- **Exercise requirements**:
Write out the entries once more, exactly as they appear.

- **Record excerpts**:
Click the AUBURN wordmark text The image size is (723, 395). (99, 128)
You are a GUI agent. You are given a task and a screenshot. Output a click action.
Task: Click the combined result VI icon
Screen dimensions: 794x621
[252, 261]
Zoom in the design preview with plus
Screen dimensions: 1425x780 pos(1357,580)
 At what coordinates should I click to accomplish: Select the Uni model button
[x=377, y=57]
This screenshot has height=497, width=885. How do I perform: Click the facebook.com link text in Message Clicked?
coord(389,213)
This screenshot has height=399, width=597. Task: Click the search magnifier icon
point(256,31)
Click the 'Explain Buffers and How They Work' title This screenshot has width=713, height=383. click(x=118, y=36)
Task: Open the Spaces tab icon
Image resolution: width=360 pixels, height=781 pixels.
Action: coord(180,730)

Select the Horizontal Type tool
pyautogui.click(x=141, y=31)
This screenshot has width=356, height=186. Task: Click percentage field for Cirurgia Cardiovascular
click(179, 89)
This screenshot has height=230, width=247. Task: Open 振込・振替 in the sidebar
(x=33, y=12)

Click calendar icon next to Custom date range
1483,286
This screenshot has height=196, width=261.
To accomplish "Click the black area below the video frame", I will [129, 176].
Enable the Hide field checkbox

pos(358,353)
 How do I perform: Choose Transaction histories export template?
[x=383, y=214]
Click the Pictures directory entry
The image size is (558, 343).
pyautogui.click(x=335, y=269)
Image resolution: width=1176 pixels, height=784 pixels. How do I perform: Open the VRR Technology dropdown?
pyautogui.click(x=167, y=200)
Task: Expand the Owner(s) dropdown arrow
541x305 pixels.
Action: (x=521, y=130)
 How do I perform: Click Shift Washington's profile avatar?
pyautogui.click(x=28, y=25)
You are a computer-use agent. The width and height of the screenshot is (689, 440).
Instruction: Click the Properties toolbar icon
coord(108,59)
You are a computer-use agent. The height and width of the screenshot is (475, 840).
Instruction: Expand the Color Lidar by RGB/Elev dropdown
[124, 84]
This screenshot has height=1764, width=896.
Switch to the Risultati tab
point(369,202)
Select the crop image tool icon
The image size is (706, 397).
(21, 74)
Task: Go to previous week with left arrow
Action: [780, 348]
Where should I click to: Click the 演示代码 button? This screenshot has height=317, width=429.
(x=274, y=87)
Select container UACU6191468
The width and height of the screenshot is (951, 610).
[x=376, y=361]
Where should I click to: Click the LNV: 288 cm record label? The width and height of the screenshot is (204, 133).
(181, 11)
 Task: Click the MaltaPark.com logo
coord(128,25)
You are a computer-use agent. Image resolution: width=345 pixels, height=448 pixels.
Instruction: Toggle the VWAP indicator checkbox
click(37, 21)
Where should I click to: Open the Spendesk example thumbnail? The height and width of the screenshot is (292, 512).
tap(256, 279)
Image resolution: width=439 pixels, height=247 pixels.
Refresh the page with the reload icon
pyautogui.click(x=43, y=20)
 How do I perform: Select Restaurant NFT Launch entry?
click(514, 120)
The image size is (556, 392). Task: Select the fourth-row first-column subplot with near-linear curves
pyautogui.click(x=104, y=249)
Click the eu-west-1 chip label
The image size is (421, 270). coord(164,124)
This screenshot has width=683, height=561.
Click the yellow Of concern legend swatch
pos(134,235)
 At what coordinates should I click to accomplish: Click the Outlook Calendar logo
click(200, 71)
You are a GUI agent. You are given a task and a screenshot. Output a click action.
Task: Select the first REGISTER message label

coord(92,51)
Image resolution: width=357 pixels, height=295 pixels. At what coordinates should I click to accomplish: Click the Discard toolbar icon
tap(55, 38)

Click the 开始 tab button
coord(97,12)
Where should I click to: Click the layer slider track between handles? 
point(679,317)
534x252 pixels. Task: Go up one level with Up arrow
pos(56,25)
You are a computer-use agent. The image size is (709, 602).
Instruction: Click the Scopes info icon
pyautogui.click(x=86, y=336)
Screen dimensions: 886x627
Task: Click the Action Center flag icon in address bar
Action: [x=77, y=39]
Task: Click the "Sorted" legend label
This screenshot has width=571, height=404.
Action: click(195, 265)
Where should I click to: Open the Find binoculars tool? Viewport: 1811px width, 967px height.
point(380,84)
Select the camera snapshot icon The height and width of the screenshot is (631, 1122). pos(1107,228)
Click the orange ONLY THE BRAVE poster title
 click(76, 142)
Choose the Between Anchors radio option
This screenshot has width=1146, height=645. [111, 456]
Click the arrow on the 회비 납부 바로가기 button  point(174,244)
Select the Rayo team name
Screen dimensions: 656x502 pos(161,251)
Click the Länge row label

- **Task solution**:
Click the AUBURN wordmark text The image size is (723, 395). (99, 128)
You are a GUI agent. You are given a task and a screenshot. Output a click action.
Task: Click the combined result VI icon
Screen dimensions: 794x621
[252, 261]
Zoom in the design preview with plus
Screen dimensions: 1425x780 pos(1357,580)
 At what coordinates should I click to accomplish: Select the Uni model button
[x=377, y=57]
This screenshot has height=497, width=885. How do I perform: Click the facebook.com link text in Message Clicked?
coord(389,213)
This screenshot has height=399, width=597. Task: Click the search magnifier icon
point(256,31)
Click the 'Explain Buffers and How They Work' title This screenshot has width=713, height=383. click(x=118, y=36)
Task: Open the Spaces tab icon
Image resolution: width=360 pixels, height=781 pixels.
Action: coord(180,730)

Select the Horizontal Type tool
pyautogui.click(x=141, y=31)
This screenshot has width=356, height=186. Task: Click percentage field for Cirurgia Cardiovascular
click(179, 89)
This screenshot has height=230, width=247. Task: Open 振込・振替 in the sidebar
(x=33, y=12)

Click calendar icon next to Custom date range
1483,286
This screenshot has height=196, width=261.
To accomplish "Click the black area below the video frame", I will [129, 176].
Enable the Hide field checkbox

pos(358,353)
 How do I perform: Choose Transaction histories export template?
[x=383, y=214]
Click the Pictures directory entry
The image size is (558, 343).
pyautogui.click(x=335, y=269)
Image resolution: width=1176 pixels, height=784 pixels. How do I perform: Open the VRR Technology dropdown?
pyautogui.click(x=167, y=200)
Task: Expand the Owner(s) dropdown arrow
541x305 pixels.
Action: (x=521, y=130)
 How do I perform: Click Shift Washington's profile avatar?
pyautogui.click(x=28, y=25)
You are a computer-use agent. The width and height of the screenshot is (689, 440).
Instruction: Click the Properties toolbar icon
coord(108,59)
You are a computer-use agent. The height and width of the screenshot is (475, 840).
Instruction: Expand the Color Lidar by RGB/Elev dropdown
[124, 84]
This screenshot has height=1764, width=896.
Switch to the Risultati tab
point(369,202)
Select the crop image tool icon
The image size is (706, 397).
(21, 74)
Task: Go to previous week with left arrow
Action: [780, 348]
Where should I click to: Click the 演示代码 button? This screenshot has height=317, width=429.
(x=274, y=87)
Select container UACU6191468
The width and height of the screenshot is (951, 610).
[x=376, y=361]
Where should I click to: Click the LNV: 288 cm record label? The width and height of the screenshot is (204, 133).
(181, 11)
 Task: Click the MaltaPark.com logo
coord(128,25)
You are a computer-use agent. Image resolution: width=345 pixels, height=448 pixels.
Instruction: Toggle the VWAP indicator checkbox
click(37, 21)
Where should I click to: Open the Spendesk example thumbnail? The height and width of the screenshot is (292, 512).
tap(256, 279)
Image resolution: width=439 pixels, height=247 pixels.
Refresh the page with the reload icon
pyautogui.click(x=43, y=20)
 How do I perform: Select Restaurant NFT Launch entry?
click(514, 120)
The image size is (556, 392). Task: Select the fourth-row first-column subplot with near-linear curves
pyautogui.click(x=104, y=249)
Click the eu-west-1 chip label
The image size is (421, 270). coord(164,124)
This screenshot has width=683, height=561.
Click the yellow Of concern legend swatch
pos(134,235)
 At what coordinates should I click to accomplish: Click the Outlook Calendar logo
click(200, 71)
You are a GUI agent. You are given a task and a screenshot. Output a click action.
Task: Select the first REGISTER message label

coord(92,51)
Image resolution: width=357 pixels, height=295 pixels. At what coordinates should I click to accomplish: Click the Discard toolbar icon
tap(55, 38)

Click the 开始 tab button
coord(97,12)
Where should I click to: Click the layer slider track between handles? 
point(679,317)
534x252 pixels. Task: Go up one level with Up arrow
pos(56,25)
You are a computer-use agent. The image size is (709, 602).
Instruction: Click the Scopes info icon
pyautogui.click(x=86, y=336)
Screen dimensions: 886x627
Task: Click the Action Center flag icon in address bar
Action: [x=77, y=39]
Task: Click the "Sorted" legend label
This screenshot has width=571, height=404.
Action: click(195, 265)
Where should I click to: Open the Find binoculars tool? Viewport: 1811px width, 967px height.
point(380,84)
Select the camera snapshot icon The height and width of the screenshot is (631, 1122). pos(1107,228)
Click the orange ONLY THE BRAVE poster title
 click(76, 142)
Choose the Between Anchors radio option
This screenshot has width=1146, height=645. [111, 456]
Click the arrow on the 회비 납부 바로가기 button  point(174,244)
Select the Rayo team name
Screen dimensions: 656x502 pos(161,251)
Click the Länge row label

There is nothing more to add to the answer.